Isa Fulford: The model is also very good at instruction following. So if you have a query with many different parts or many different questions, so if you want the information about the product, but you also want comparisons to all other products, and you also want information about reviews from Reddit or something like that, you can give loads of different requirements and it will do all of them for you.

Josh Tobin: Yeah. Another tip is, like, just ask it to format it in a table. It will usually do that anyway, but it’s really helpful to have a table with a bunch of citations and things like that for all the categories of things that you want to research.

Isa Fulford: Yeah. There are also some features that hopefully will get into the product at some point, but the model is able to—the underlying model is able to embed images so it can find images of the products. And it’s also—this is not a consumer use case, but it’s able to create graphs as well and then embed those in its response. So hopefully that will come to ChatGPT soon as well.

Sonya Huang: Nerdy consumer use case. [laughs]

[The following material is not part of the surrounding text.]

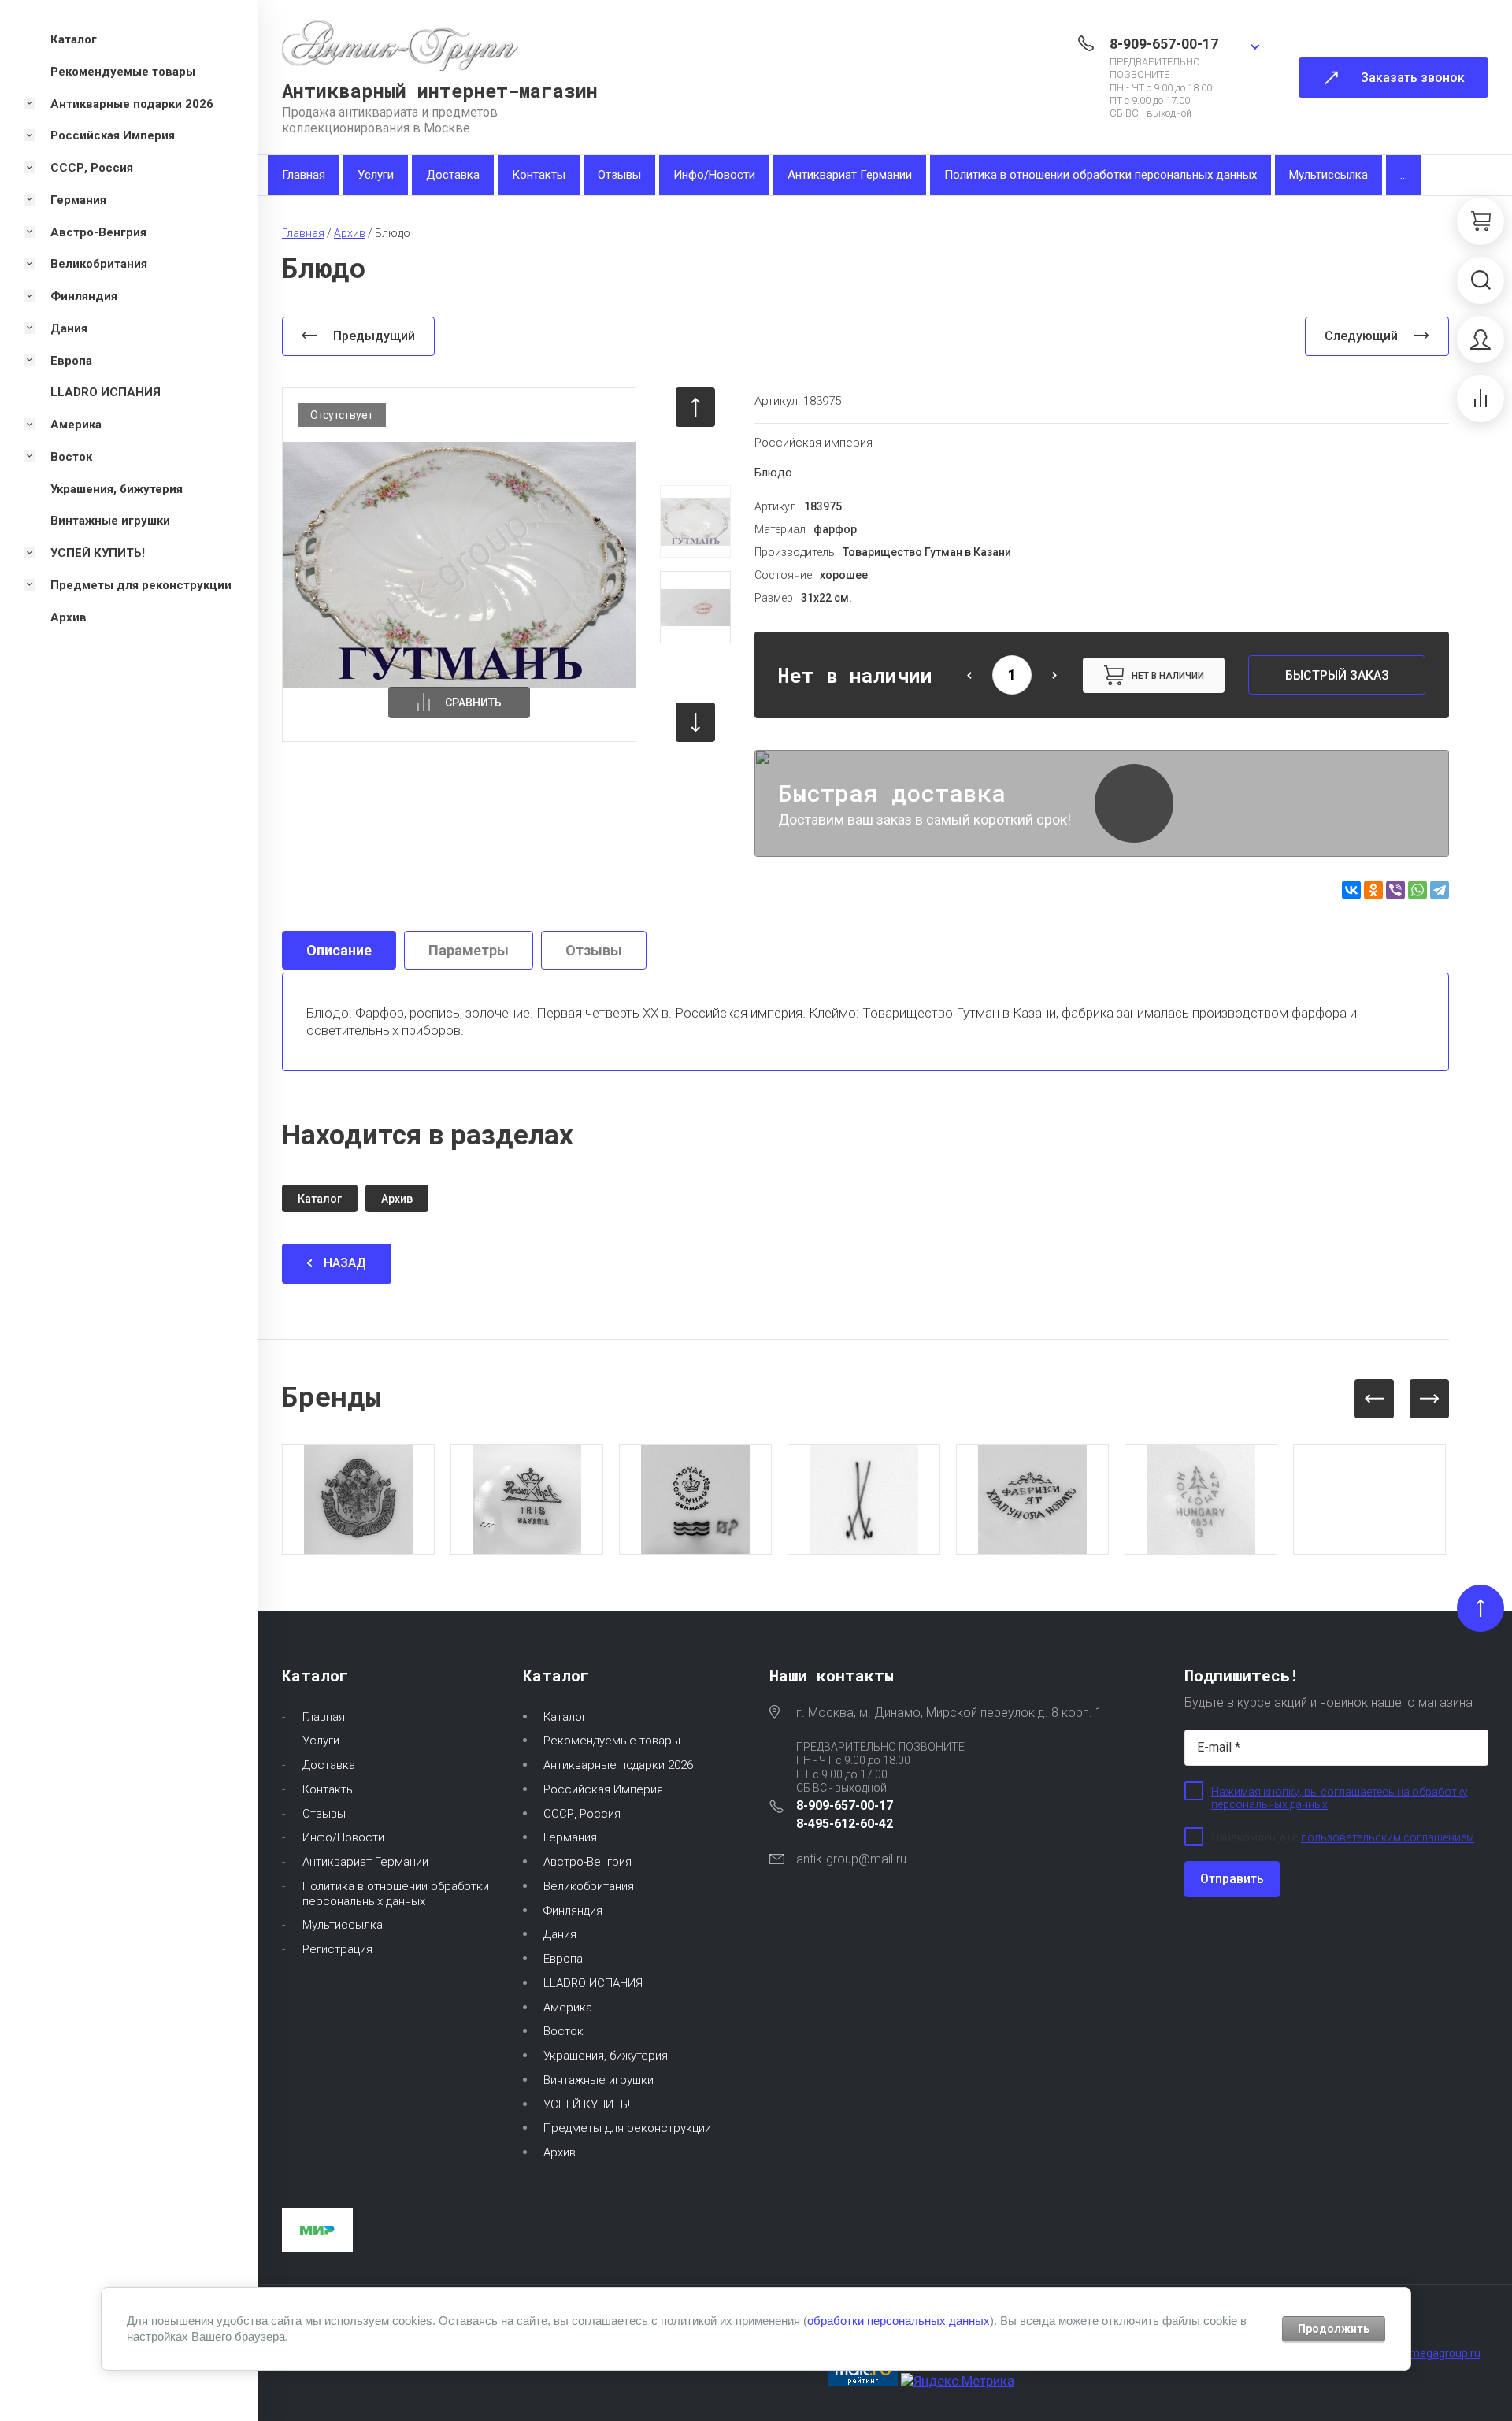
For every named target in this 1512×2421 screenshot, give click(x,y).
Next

Josh Tobin: Yeah, speaking of nerdy consumer use cases, also, like, personalized education is a really interesting use case. Like, if there’s a topic that you’ve been meaning to learn about, If you need to brush up on your biology or you want to learn about some world event, it’s really good at putting all the information about what you feel like you don’t understand, what aspects of it you want It to go do research on and it’ll put together a nice report for you.

Isa Fulford: One of my friends is considering starting a CPG company, and he’s been using it so much to find similar products to see if specific names are already—the domains are already taken, market sizing, like, all of these different things. So that’s been fun to—he’ll share the reports with me and I’ll read them. So it’s been pretty fun to see.

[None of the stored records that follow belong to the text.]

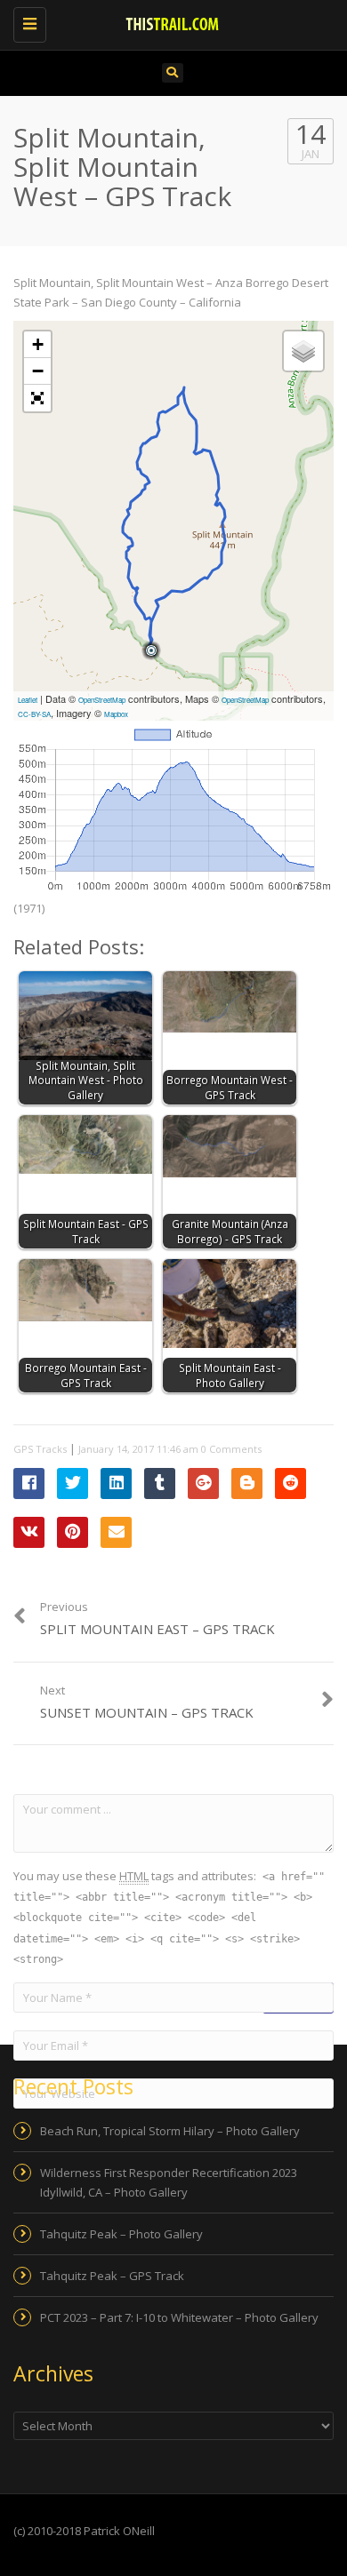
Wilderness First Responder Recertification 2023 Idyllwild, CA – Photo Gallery (168, 2182)
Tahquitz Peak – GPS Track (112, 2276)
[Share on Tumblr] (159, 1483)
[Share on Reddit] (290, 1483)
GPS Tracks (40, 1448)
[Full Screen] (37, 398)
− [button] (38, 371)
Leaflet (27, 700)
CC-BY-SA (34, 714)
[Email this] (116, 1532)
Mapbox (116, 714)
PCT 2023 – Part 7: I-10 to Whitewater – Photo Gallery (179, 2317)
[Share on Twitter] (72, 1483)
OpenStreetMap (101, 700)
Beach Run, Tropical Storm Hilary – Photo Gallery (170, 2131)
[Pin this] (72, 1532)
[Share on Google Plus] (203, 1483)
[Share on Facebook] (28, 1483)
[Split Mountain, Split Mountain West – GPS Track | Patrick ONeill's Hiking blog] (169, 22)
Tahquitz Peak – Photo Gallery (121, 2234)
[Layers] (303, 351)
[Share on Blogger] (246, 1483)
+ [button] (38, 344)
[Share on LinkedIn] (116, 1483)
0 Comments (231, 1448)
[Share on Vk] (28, 1532)
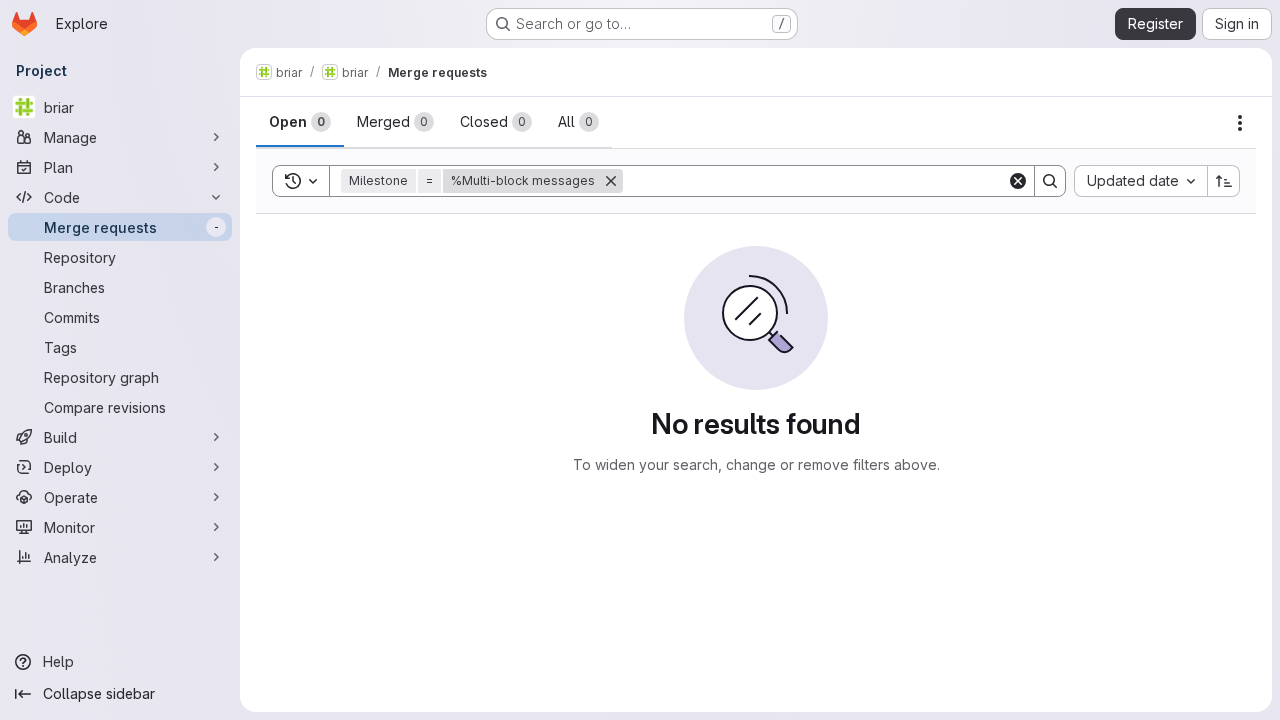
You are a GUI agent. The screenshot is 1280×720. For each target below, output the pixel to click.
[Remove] (611, 181)
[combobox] (1140, 181)
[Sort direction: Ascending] (1224, 181)
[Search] (1050, 181)
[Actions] (1240, 123)
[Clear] (1018, 181)
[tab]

Josh Tobin: Another fun use case is it’s really good at finding, like, a single obscure fact on the internet. Like, if there’s like a—you know, like an obscure TV show or something that you want to, you know, to like find, like, one particular episode of or something like that, it’ll go and—it’ll go deep and find the, like, one reference to it on the web.

Isa Fulford: Oh, yeah. My brother’s friend’s dad had this very specific fact. It was about some Austrian general who was in power during a certain—a death of someone during a battle. Like, a very niche question. And apparently ChatGPT had previously answered it wrong and he was very sure that it was wrong. So he went to the public library and found a record and found that it was wrong. And so then Deep Research was able to get it right, so we sent it to him and he was excited. [laughs]

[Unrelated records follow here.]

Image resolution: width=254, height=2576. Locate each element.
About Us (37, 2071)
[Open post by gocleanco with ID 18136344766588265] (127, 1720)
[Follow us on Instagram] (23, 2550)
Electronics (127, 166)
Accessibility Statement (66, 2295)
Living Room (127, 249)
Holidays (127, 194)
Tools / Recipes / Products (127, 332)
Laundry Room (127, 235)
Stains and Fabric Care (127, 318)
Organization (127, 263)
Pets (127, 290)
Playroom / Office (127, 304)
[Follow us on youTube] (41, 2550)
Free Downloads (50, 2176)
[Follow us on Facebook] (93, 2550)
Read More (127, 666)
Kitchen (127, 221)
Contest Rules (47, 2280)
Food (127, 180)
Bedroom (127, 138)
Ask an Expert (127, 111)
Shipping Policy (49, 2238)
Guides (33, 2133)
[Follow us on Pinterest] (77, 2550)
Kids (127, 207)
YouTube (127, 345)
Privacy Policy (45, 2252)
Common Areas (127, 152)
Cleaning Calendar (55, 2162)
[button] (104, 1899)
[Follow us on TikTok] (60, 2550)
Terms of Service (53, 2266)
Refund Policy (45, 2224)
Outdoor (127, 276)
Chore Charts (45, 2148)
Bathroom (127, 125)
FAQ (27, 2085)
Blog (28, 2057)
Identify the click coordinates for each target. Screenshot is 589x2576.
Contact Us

Sonya Huang: What is the rough mental model for, you know, what deep research is excellent at today? And, you know, where should people be using the o series of models? Where should—where should they be using Deep Research?

Josh Tobin: What Deep Research really excels at is if you have a sort of detailed description of what you want, and in order to get the best possible answer, it requires reading a lot of the Internet. If you have kind of like, more of a vague question, it’ll help you kind of clarify what you want. But it’s really at its best when there’s, like, a specific set of information that you’re looking for.

Isa Fulford: And I think it’s very good at synthesizing information it encounters, it’s very good at finding specific, hard-to-find information, but it’s maybe less—and it can make kind of some new insights I guess from what it encounters, but I don’t think—it’s not making new scientific discoveries yet. And then I think using the o series model, for me, if I’m asking for something to do with coding, usually it doesn’t require knowledge outside of what the model already knows from pre-training. So I would usually use o1 Pro or o1 for coding or o3-mini high.

Lauren Reeder: And so Deep Research is a great example of where some of the new product directions for OpenAI are going. I’m curious to the extent you can share, how does it work?

Isa Fulford: The model that powers Deep Research is a fine-tuned version of o3, which is our most advanced reasoning model. And we specifically trained it on hard browsing tasks that we collected as well as other reasoning tasks. And so it also has access to a browsing tool and Python tool. So through training end-to-end on those tasks it learned, like, strategies to solve them and the resulting model’s good at online search and analysis.

Josh Tobin: And, like, intuitively the way you can think about it is you make this sort of—this request, ideally a detailed request about what you want. The model thinks hard about that, it searches for information, it pulls that information and it reads it, it understands how it relates to that request and then decides what to search for next in order to get kind of closer to the final answer that you want. And it’s trained to do a good job of pulling together all that information into a nice tidy report with citations that point back to the original information that it found.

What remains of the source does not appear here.